Implements full TTS pipeline in browser using ONNX.js rather than server-side API calls, enabling offline-first web applications; uses Web Audio API for native browser audio playback without external libraries
Eliminates server-side TTS dependency and latency compared to cloud-based TTS APIs; enables offline functionality unavailable in cloud TTS; reduces privacy concerns by keeping audio synthesis local to user's browser
huggingface hub integration for model and voice distribution
Medium confidenceAutomatically downloads and caches model weights, voice embeddings, and language-specific assets from HuggingFace Hub on first use, eliminating manual model management. The system uses HuggingFace's hub_download API to fetch the 82M parameter model, istftnet decoder, voice embeddings, and G2P resources, with local caching to avoid repeated downloads. Model versioning is handled via HuggingFace Hub's revision system, enabling easy updates and rollbacks without code changes.

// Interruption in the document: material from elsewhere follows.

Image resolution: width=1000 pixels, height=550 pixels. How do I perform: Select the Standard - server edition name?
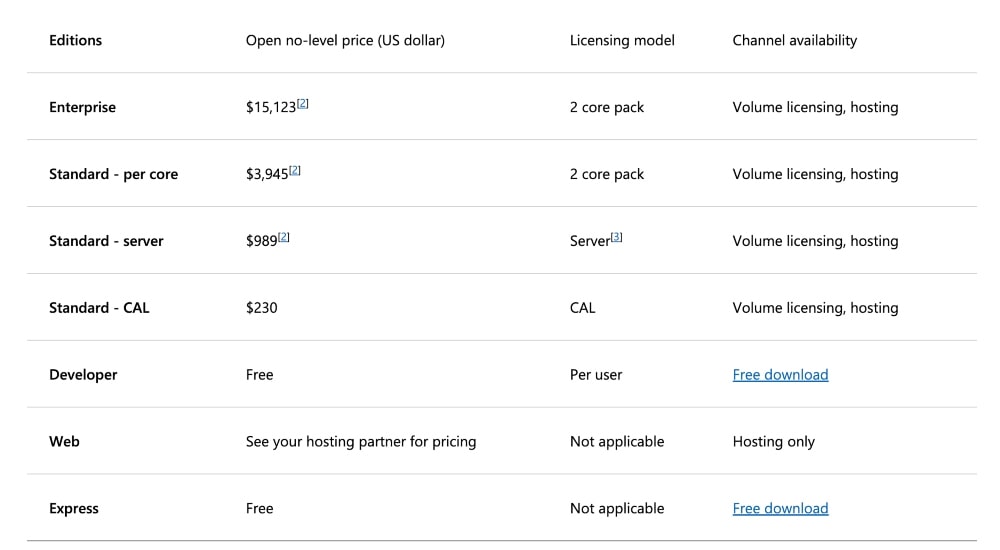pyautogui.click(x=106, y=242)
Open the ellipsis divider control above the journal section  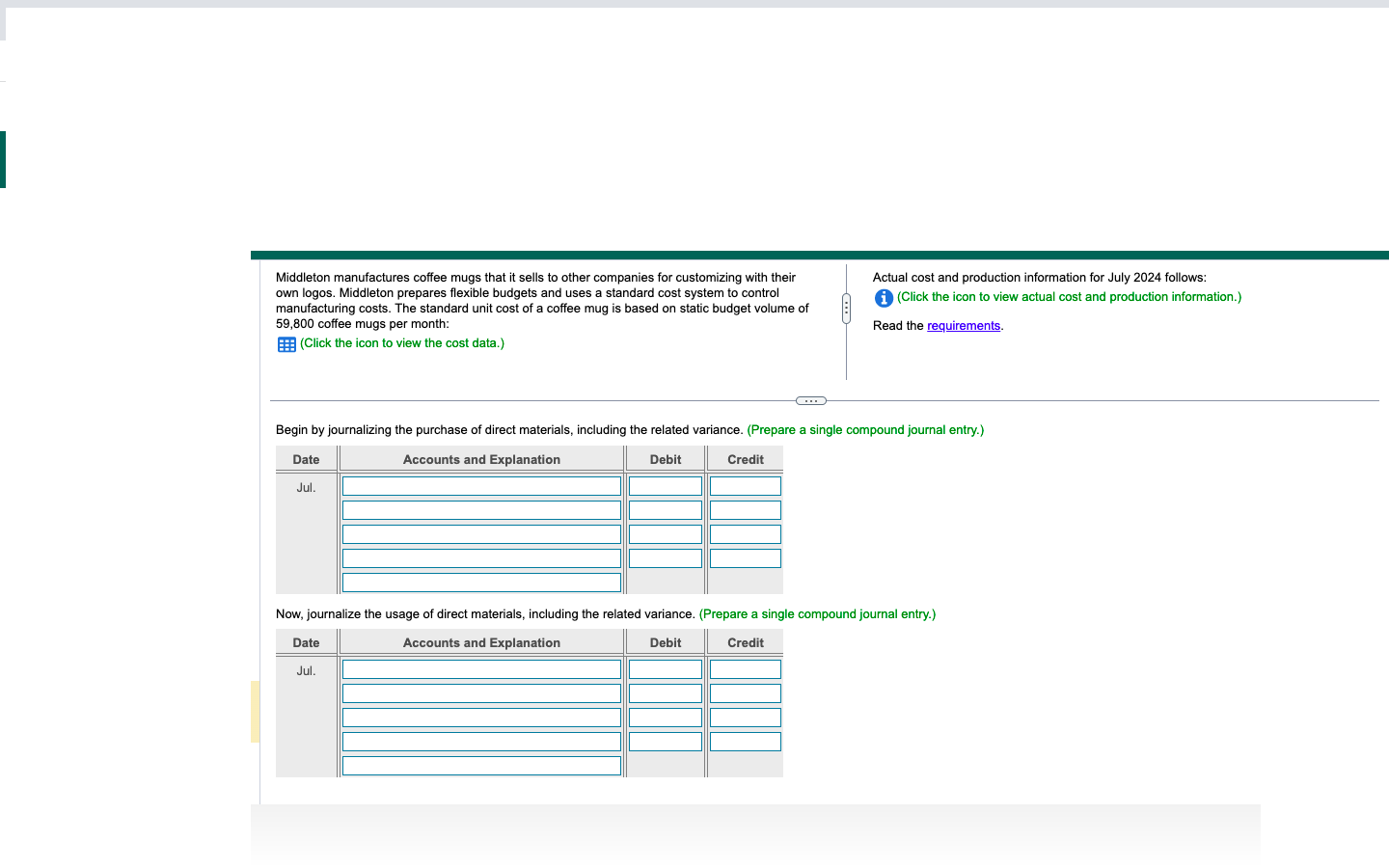810,399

Integrates HuggingFace Hub for automatic model/voice distribution with transparent caching, eliminating manual model management — most TTS libraries require pre-downloaded model files or manual setup
Simpler than manual model distribution (e.g., downloading from GitHub releases); more flexible than bundling models in packages due to HuggingFace's versioning and update capabilities; reduces deployment friction compared to cloud APIs requiring authentication
Capabilities are decomposed by AI analysis. Each maps to specific user intents and improves with match feedback.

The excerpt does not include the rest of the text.